I also have another widget, the IDEO Big Questions widget that I got from the TED website. It asks me a new question each day. Today it is asking me, “Is it beautiful? Does it matter?”

James Nachtwey and TED

Monday, September 29, 2008. Tags: & & & & & & & & .

I’ve posted several links to TED, an organisation that brings together leading scientists, thinkers and designers committed to social change at an annual conference and a website where all the conference talks by are made available for free. I read about this today and thought I’d start off posting about the same thing. I’ve been checking out the work of photojournalist James Nachtwey the last couple of days, when I read about him at Lucas Mulder’s blog. The news are that James Nachtwey received the TED Prize last year. Aside from giving him a big chunk of money, as is often the case with such prizes, the TED prize more interestingly granted him a “wish to change the world.” His wish:

I’m working on a story that the world needs to know about. I wish for you to help me break it in a way that provides spectacular proof of the power of news photography in the digital age.

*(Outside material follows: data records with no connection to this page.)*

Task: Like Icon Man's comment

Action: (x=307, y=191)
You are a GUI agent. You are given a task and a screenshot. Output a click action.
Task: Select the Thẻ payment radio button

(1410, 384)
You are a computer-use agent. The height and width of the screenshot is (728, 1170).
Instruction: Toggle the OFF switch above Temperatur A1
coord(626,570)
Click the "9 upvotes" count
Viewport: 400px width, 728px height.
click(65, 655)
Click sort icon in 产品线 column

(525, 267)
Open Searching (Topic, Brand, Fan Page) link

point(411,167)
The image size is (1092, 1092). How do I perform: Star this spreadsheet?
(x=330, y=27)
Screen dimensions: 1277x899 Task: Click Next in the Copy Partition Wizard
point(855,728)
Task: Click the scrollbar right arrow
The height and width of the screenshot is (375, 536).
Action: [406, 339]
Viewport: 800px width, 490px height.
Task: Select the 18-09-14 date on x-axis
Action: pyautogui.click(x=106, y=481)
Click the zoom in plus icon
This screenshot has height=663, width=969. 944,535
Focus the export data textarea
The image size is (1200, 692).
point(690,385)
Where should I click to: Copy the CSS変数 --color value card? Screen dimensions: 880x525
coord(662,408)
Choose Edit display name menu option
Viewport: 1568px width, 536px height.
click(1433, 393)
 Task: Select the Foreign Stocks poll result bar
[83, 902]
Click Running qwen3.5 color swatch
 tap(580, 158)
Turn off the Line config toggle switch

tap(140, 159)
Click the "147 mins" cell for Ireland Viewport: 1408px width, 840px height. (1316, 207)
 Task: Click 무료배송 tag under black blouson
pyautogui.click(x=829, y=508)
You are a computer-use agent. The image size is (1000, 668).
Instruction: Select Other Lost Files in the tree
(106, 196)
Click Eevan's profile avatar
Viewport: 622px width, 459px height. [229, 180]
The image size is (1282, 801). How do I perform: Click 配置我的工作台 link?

On October 3, TED and James Nachtwey will present his photographic news story “on LED screens on all 7 continents”. Here is the link to the story.

Update, October 6th
Nachtwey’s wish: Awareness of XDR-TB: Extremely Drug Resistant Tuberculosis

On October 3rd the story broke of XDR-TB (Extremely (some sources: Extensively) Drug Resistant Tuberculosis) that is now spreading throughout the world, “a new and deadly form of tuberculosis that is threatening to become a global pandemic.”

TB (tuberculosis) in its common form is a terrifying and deadly disease, but both preventable and curable. But due to insuficient treatment throughout developing countries, it has now mutated and taken on a new form for which there is no reliable cure. According to TEDBlog, wiping out normal TB before it mutates costs $20. Since you are more likely to catch TB if you are malnourished, living in crowded conditions or living in a refugee camp or shelter, or if you lack access to health care, TB is a disease of the bottom million – here is a link to a TED talk by Paul Collier entitled “4 ways to improve the lives of the “bottom billion”".

With the TED funds he received for his work documenting images of war, disease and political unrest across the globe for more than 25 years, James Nachtwey has covered the epidemic in countries across the globe including South Africa, Cambodia, Siberia, Rwanda and India, documenting the devestating effects of XDR-TB and the efforts to prevent it.

On being a witness and a photographer, James Nachtwey says:

Photographers got to the extreme edges of human experience to show people what’s going on. The believe your opinions and your influence matter. They aim their pictures at your best instincts: generosity, a sense of right and wrong, the ability and the willingness to identify with others, the refusal to accept the unacceptable.

My TED wish: There’s a vital story that needs to be told. I wish for TED to help me gain access to it and then help me come up with innovative and exciting ways to use news photography in the digital era.

The story is now out, but it needs to be spread to all corners of the world, so get updated, get involved, and spread the word.

Note: I tried embedding the XDRTB video here on my blog, but it seems it is temporarily unavailable on the youtube channel. I got the message that it is not available in my country, which puzzles me. I’ve written to XDRTB.org and informed them of the problem, so hopefully we will be able to watch it there and here soon. In any case, the video is available on the XDRTB.org site.